Each line below should be restated word for word.

_GIVEN RECORDS_
===============
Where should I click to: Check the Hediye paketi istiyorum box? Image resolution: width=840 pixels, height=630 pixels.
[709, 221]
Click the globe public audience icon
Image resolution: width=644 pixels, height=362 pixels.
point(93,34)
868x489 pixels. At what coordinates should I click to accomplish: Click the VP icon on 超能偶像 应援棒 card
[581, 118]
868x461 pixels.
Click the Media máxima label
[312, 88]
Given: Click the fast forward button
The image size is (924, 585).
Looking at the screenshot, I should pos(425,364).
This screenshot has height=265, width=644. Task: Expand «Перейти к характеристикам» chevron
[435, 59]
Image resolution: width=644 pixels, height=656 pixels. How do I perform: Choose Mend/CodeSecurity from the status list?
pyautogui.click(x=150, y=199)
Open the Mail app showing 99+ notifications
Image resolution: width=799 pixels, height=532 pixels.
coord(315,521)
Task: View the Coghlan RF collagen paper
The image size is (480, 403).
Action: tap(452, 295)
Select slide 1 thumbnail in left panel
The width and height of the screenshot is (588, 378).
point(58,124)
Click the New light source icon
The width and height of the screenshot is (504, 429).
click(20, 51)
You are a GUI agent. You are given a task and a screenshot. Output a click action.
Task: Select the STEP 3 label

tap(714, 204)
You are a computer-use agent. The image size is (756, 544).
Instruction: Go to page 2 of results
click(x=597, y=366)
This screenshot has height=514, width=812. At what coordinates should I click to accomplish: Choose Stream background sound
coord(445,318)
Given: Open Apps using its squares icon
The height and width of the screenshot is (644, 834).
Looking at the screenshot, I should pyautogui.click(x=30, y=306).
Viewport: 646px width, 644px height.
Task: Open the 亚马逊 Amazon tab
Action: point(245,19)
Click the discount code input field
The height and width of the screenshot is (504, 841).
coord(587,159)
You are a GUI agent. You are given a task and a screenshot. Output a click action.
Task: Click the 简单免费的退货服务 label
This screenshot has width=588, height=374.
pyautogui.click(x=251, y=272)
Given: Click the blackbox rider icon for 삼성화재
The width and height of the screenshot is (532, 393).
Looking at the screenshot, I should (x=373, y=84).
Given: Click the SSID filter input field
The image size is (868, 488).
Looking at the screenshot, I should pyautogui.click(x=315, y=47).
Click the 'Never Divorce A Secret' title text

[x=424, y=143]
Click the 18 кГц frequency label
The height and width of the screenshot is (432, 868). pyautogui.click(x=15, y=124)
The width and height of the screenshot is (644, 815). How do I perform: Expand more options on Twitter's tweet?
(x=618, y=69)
===============
_THE ANSWER_
Where should I click to: Check the Hediye paketi istiyorum box? Image resolution: width=840 pixels, height=630 pixels.
[709, 221]
Click the globe public audience icon
Image resolution: width=644 pixels, height=362 pixels.
point(93,34)
868x489 pixels. At what coordinates should I click to accomplish: Click the VP icon on 超能偶像 应援棒 card
[581, 118]
868x461 pixels.
Click the Media máxima label
[312, 88]
Given: Click the fast forward button
The image size is (924, 585).
Looking at the screenshot, I should pos(425,364).
This screenshot has height=265, width=644. Task: Expand «Перейти к характеристикам» chevron
[435, 59]
Image resolution: width=644 pixels, height=656 pixels. How do I perform: Choose Mend/CodeSecurity from the status list?
pyautogui.click(x=150, y=199)
Open the Mail app showing 99+ notifications
Image resolution: width=799 pixels, height=532 pixels.
coord(315,521)
Task: View the Coghlan RF collagen paper
The image size is (480, 403).
Action: tap(452, 295)
Select slide 1 thumbnail in left panel
The width and height of the screenshot is (588, 378).
point(58,124)
Click the New light source icon
The width and height of the screenshot is (504, 429).
click(20, 51)
You are a GUI agent. You are given a task and a screenshot. Output a click action.
Task: Select the STEP 3 label

tap(714, 204)
You are a computer-use agent. The image size is (756, 544).
Instruction: Go to page 2 of results
click(x=597, y=366)
This screenshot has height=514, width=812. At what coordinates should I click to accomplish: Choose Stream background sound
coord(445,318)
Given: Open Apps using its squares icon
The height and width of the screenshot is (644, 834).
Looking at the screenshot, I should pyautogui.click(x=30, y=306).
Viewport: 646px width, 644px height.
Task: Open the 亚马逊 Amazon tab
Action: point(245,19)
Click the discount code input field
The height and width of the screenshot is (504, 841).
coord(587,159)
You are a GUI agent. You are given a task and a screenshot. Output a click action.
Task: Click the 简单免费的退货服务 label
This screenshot has width=588, height=374.
pyautogui.click(x=251, y=272)
Given: Click the blackbox rider icon for 삼성화재
The width and height of the screenshot is (532, 393).
Looking at the screenshot, I should (x=373, y=84).
Given: Click the SSID filter input field
The image size is (868, 488).
Looking at the screenshot, I should pyautogui.click(x=315, y=47).
Click the 'Never Divorce A Secret' title text

[x=424, y=143]
Click the 18 кГц frequency label
The height and width of the screenshot is (432, 868). pyautogui.click(x=15, y=124)
The width and height of the screenshot is (644, 815). How do I perform: Expand more options on Twitter's tweet?
(x=618, y=69)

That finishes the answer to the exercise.